Less than a week after their loss in the Fourth Circuit, the plaintiffs in King v. Burwell have asked the Supreme Court to hear their case. The plaintiffs’ petition reflects a deliberate effort to have the Court hear the case this upcoming term:
The reasons for granting the petition are simple and compelling. Two federal Circuits have divided over whether the IRS has authority to spend tens of billions of dollars per year to subsidize health coverage in 36 states. If the ACA means what it says, as the D.C. Circuit held, the consequences are profound: It means millions of people are ineligible for subsidies and exempt from the ACA’s individual mandate penalty. It means hundreds of thousands of employers are free of the Act’s employer mandate. It means a fundamental change in the health insurance market in two-thirds of the country. And it means that the IRS is illegally spending billions of taxpayer dollars every month without congressional authority. Uncertainty over this issue is simply not tenable. That is why each Circuit expedited its proceedings, and it is why this Court should grant review now and resolve the matter this Term, regardless of whether the D.C. Circuit grants en banc review of Halbig.
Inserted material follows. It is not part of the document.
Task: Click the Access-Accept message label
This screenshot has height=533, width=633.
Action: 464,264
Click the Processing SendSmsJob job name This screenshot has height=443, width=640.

If the Court grants review, we’ll get a decision by next June at the latest, and quite possibly sooner.
Will the Supreme Court take the case? The current, ephemeral split in the circuits isn’t a good reason to grant review. As the plaintiffs tacitly acknowledge, the D.C. Circuit is likely to take Halbig en banc and rule in favor of the government. That would eliminate, at least for now, any “[u]ncertainty over this issue.” The Supreme Court is usually happy to let the circuit courts clean up their own messes.
That’s why the petitioners harp on the “profound” consequences of the D.C. Circuit’s decision. But those consequences—consequences that the plaintiffs seem to think are devoutly to be wished for—matter only if you think the Fourth Circuit got this case wrong. Otherwise, what follows from the D.C. Circuit’s decision is just the dramatic fallout of a gigantic mistake.
That underscores, in turn, that the plaintiffs are straight-up asking the Supreme Court to correct an error. Error correction is not typically the Court’s role. But it only takes four justices to take a case, and it’s not hard to tell a story about how four justices could be persuaded both that the Fourth Circuit’s decision is wrong and that this is one of those rare cases of such public importance that prompt involvement is necessary.
Remember, too, that four justices dissented in NFIB v. Sebelius. Perhaps the dissenters’ apparent hostility to the ACA—remember, they wanted to strike down not just the individual mandate, but the statute in its entirety—explains why the plaintiffs have built their petition around what reads as a paean to a world without the ACA.